It is said that the essence of a Zen garden is that everywhere the hand of man is evident but nowhere apparent.
An interesting pair of posts, useful for students of geographical hazards. Can I also thank you for your recommendation of my own Substack?
Hmm. Was artificially inflating house prices (in lieu of wage rises) a wise move?
I am not certain, but I think there's another area of risk insurers are exposed to. They invest in mortgage backed securities. Now I am not such a student of these instruments, but it seems to me that if there's a debt deflation spiral, that they investments could go pear shaped, if I am using the idiom correctly.
It's a little incredible that the insurance companies are relying on the frothy valuation of housing their own policies enable. One reason they are in such economic trouble is that the cost of replacing a destroyed building is insanely high because of the deliberate pricing inflation built into modern mortgage structures.
The US housing market was engineered to deliberately inflate the price of housing in the wake of World War II in order to finance the transition from wartime to peace time industry. When it's married to the financially insolvent nature of suburbia, a pillar of the US economy is little better than a Ponzi scheme. Without the secondary insurance market, the federal government buying mortgages off of banks, they would not be in a position to extend the mortgage terms standard today (30 years, 20 or 10 or 5 or nothing down).
Before the great depression banks offered five year loans with 50% down and a balloon payment at the end. It's that balloon payment in the midst and economic downturn that led individuals to default on their home loans.

What to do:
1. Answer these questions using the housing comments:
(a) What kind of investment held by insurers does one comment name as an additional risk?
(b) According to the housing comments, when was the US housing market engineered to inflate prices?
(c) What loan terms did banks offer before the Great Depression?
2. Write the next part of the housing comments, picking up right after their final sentence.
The material after this point comes from a separate source.

Data provided:

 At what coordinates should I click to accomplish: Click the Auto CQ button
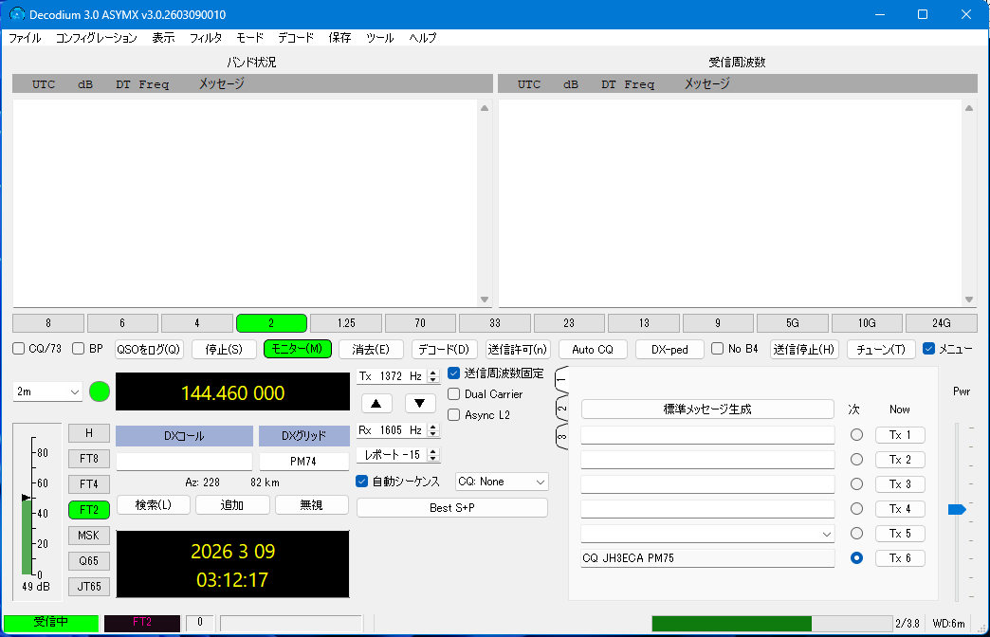593,349
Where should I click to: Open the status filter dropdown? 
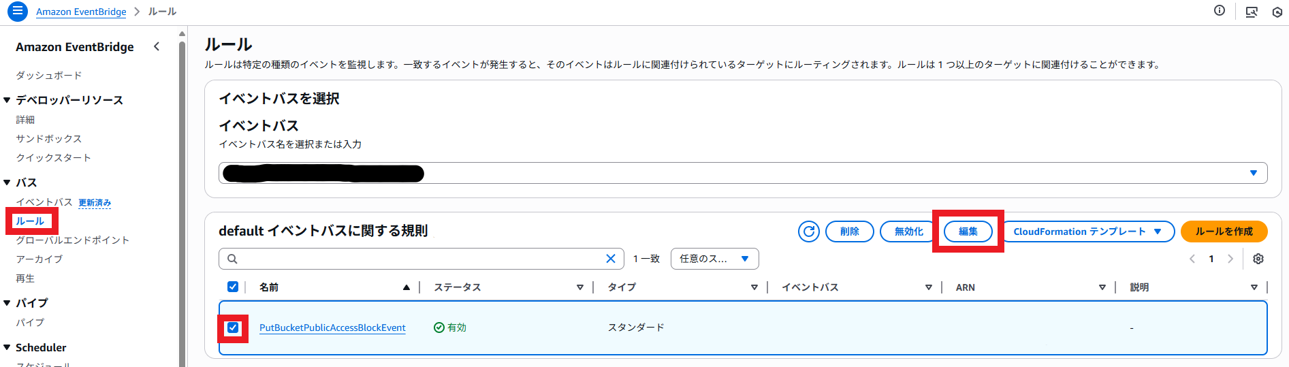[714, 259]
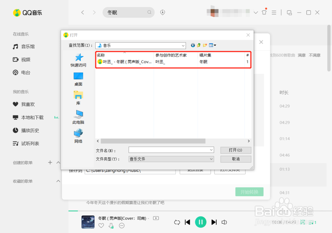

Answer set:
1.
(a) Mortgage backed securities.
(b) In the wake of World War II.
(c) Five-year loans with 50% down and a balloon payment at the end.

2.
Because housing inflation is seen as a good thing, appreciation is seen as a good thing for a basic necessity, and the magic of compound interest, we now have loan sizes and reconstruction costs that have outstrip the real growth possible in the economy. And because the price of housing has outstripped wages held down for decades, plus the demographic squeeze in the weight of 2008, which by the way is going to devastate colleges across the United States, but that's another story, to who is a financial sector, and the insurance sector going to turn to in the next decade or so? Even without the climate crisis, and a broligarch coup, demographics would spell deep trouble for the American economy. Unless, of course, we let loads of people in.
I don't think any science fiction writer could make this sh*t up.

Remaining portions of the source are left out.